My main takeaway from this hypothesis is that the shock of Dobbs was much longer lasting than I expected. If I had accounted for abortion more in my final model (and had chosen better variables for measuring inflation), I would have likely gotten more accurate and confident predictions.

It’s Still Kinda The Economy, Stupid

The economic variables in my model were not statistically significant, but this does not mean that economic issues did not matter at all. It’s quite possible that the variables I used were not good predictors of people’s feelings about the economy, which means I likely should have chosen different variable(s) for measuring economic issues like inflation, which still remained as the most or second most important issue to voters in many states.

Based on the exit polls I cited above, most voters who said abortion was their top issue voted Democratic, but most voters who said inflation was their top issue was inflation voted Republican, and as I said above, many, many voters cared the most about inflation. I believe that my model overestimated Democratic support because I did not measure inflation as well as I could have.

Proposed Tests

How would I test these hypotheses?

For abortion, I might try to incorporate polling specifcally on people’s views on abortion and/or the Dobbs decision. If enough of these polls were available on both the national level and on the statewide level, I could have a strong predictive variable for predicting Democratic support. Since the effects of Dobbs are not evenly felt across the country, I might also want to use data based on state-by-state abortion restrictions to account for the possibility that abortion was more of a boost to Democrats in some cases compared to others.
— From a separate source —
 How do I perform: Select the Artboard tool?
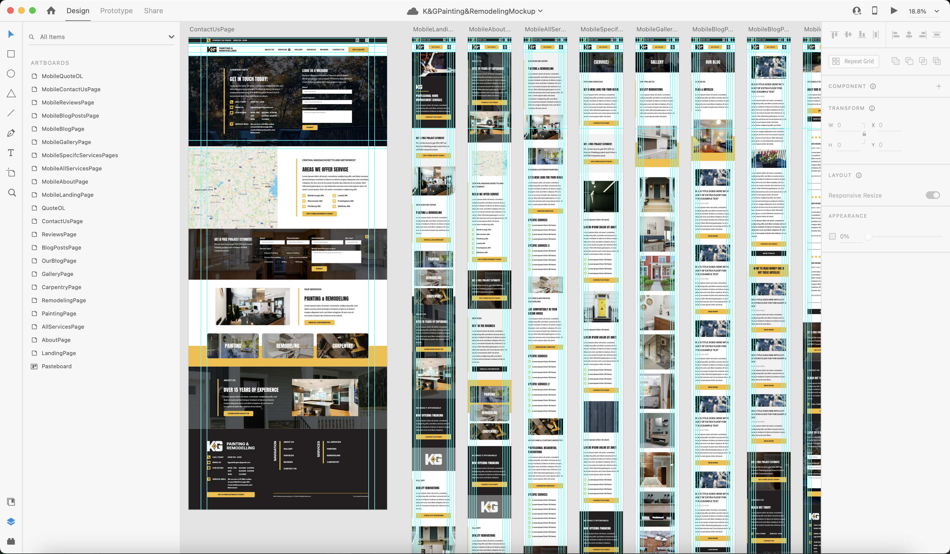point(11,173)
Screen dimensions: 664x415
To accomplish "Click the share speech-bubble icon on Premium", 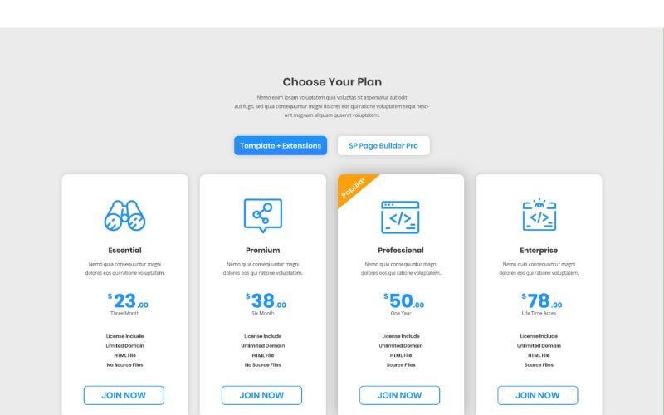I will point(262,216).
For inflation, I would want to find the right data to measure inflation and the different impacts it may have had on a state-by-state basis. I would test out an inflation variable, maybe by looking at just the raw number or the percent change right before the election. I might also look at combining inflation with another different economic variable, like gas prices.

Conclusion

In summary, what would I change?

Firstly, I would try to incorporate abortion more into my model, seeing as the impact of Dobbs is much longer lasting than many other political shocks. I would also work on improving how I incorporate economic variables into my model, focusing especially on adding a good inflation variable. Besides these changes, I am confident in continuing to factor in incumbency and generic ballot polling, and seeing as I was not too far off in the end, I believe that these changes alone would already greatly improve my predictions.